> **ACTIVITIES**
a. Name every modern scholar mentioned in the Book of Noah text below.
b. Reproduce the Book of Noah text below from "During the early" to "a 'Book of Noah'.".
c. Rewrite the paragraph of the Book of Noah text below that begins "The Hebrew Book of Noah, a later work" as a short list, keeping its main facts.
** Opening SUPPLIED PASSAGE block **
The Hebrew Book of Noah, a later work, is printed in Adolf Jellinek's Bet ha-Midrasch, 3:155-156, and translated into German in Rönsch, Das Buch der Jubiläen, 385-387. It is based on the part of the above Book of Noah which is preserved in the Book of Jubilees. The portion of this Hebrew work which is derived from the older work is reprinted in Charles's Ethiopic Version of the Hebrew Book of Jubilees, p. 179.

James Charlesworth writes (footnotes used for clarity)

During the early parts of the second century B.C. a pseudepigraphon circulated that contained considerable material concerning Noah. The tradition was not merely oral but had been written down, since the author of Jubilees and of an interpolation in the Testament of Levi 18:2 refer to a 'Book of Noah'.

The work is now lost except for excerpts preserved in 1 Enoch and Jubilees. The Genesis Apocryphon from the Qumran Cave 1 is another possible source.

=== Qumran texts ===
The Book of Noah text from Qumran is represented by 21 fragments preserved in Qumran Cave 4, which make up the manuscripts 4Q534-4Q536. This material was first published by Emile Puech in 2001 (original publication that was continued later).

Fragment 4Q534 of the Book of Noah in the Dead Sea Scrolls describes the physical appearance of the royal messiah:

On his hair a birthmark of reddish colour. And the shape of a lentil will be on his face, and small birthmarks on his thigh. And after two years he will know how to distinguish one thing from another in his heart. In his youth, he will be like ... a man who knows nothing until the time when he knows the three Books. And then he will acquire prudence and learn understanding ... wise seers come to him, to his knees. And with his father and his ancestors .. of brothers will hurt him. Counsel and prudence will be with him, and he will know the secrets of man. His wisdom will reach all the peoples, and he will know the secrets of all the living. And all their designs against him will come to nothing, and his rule over the living will be great. His designs will succeed, for he is the Elect of God. His birth and the breath of his spirit ... and his designs shall be for ever ...
** Closing SUPPLIED PASSAGE block **
** Opening DATA PROVIDED block **
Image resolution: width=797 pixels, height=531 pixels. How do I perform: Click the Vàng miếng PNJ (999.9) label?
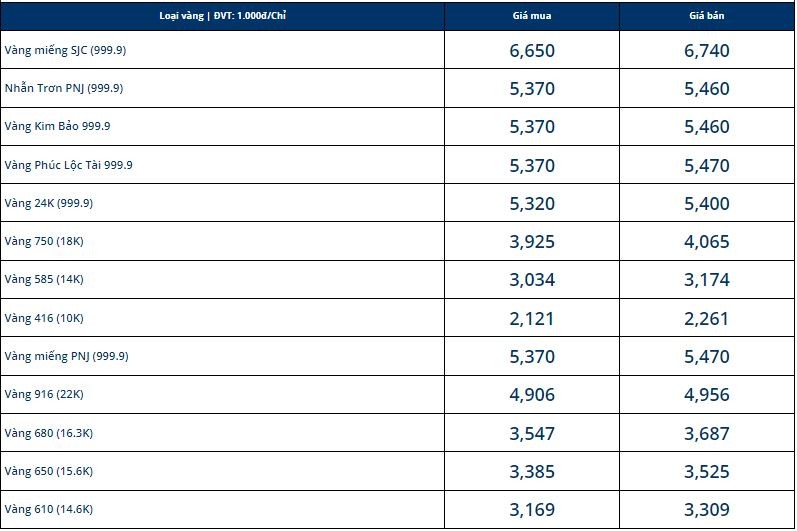tap(66, 356)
** Closing DATA PROVIDED block **
> **ANSWERS FOR THE TASKS**
a. Adolf Jellinek, Rönsch, Charles, James Charlesworth, Emile Puech

b.
During the early parts of the second century B.C. a pseudepigraphon circulated that contained considerable material concerning Noah. The tradition was not merely oral but had been written down, since the author of Jubilees and of an interpolation in the Testament of Levi 18:2 refer to a 'Book of Noah'.

c.
- The Hebrew Book of Noah is a later work.
- It is printed in Adolf Jellinek's Bet ha-Midrasch, 3:155-156.
- Rönsch translated it into German in Das Buch der Jubiläen, 385-387.
- It is based on the part of the older Book of Noah that survives in the Book of Jubilees.
- The portion taken from the older work is reprinted in Charles's Ethiopic Version of the Hebrew Book of Jubilees, p. 179.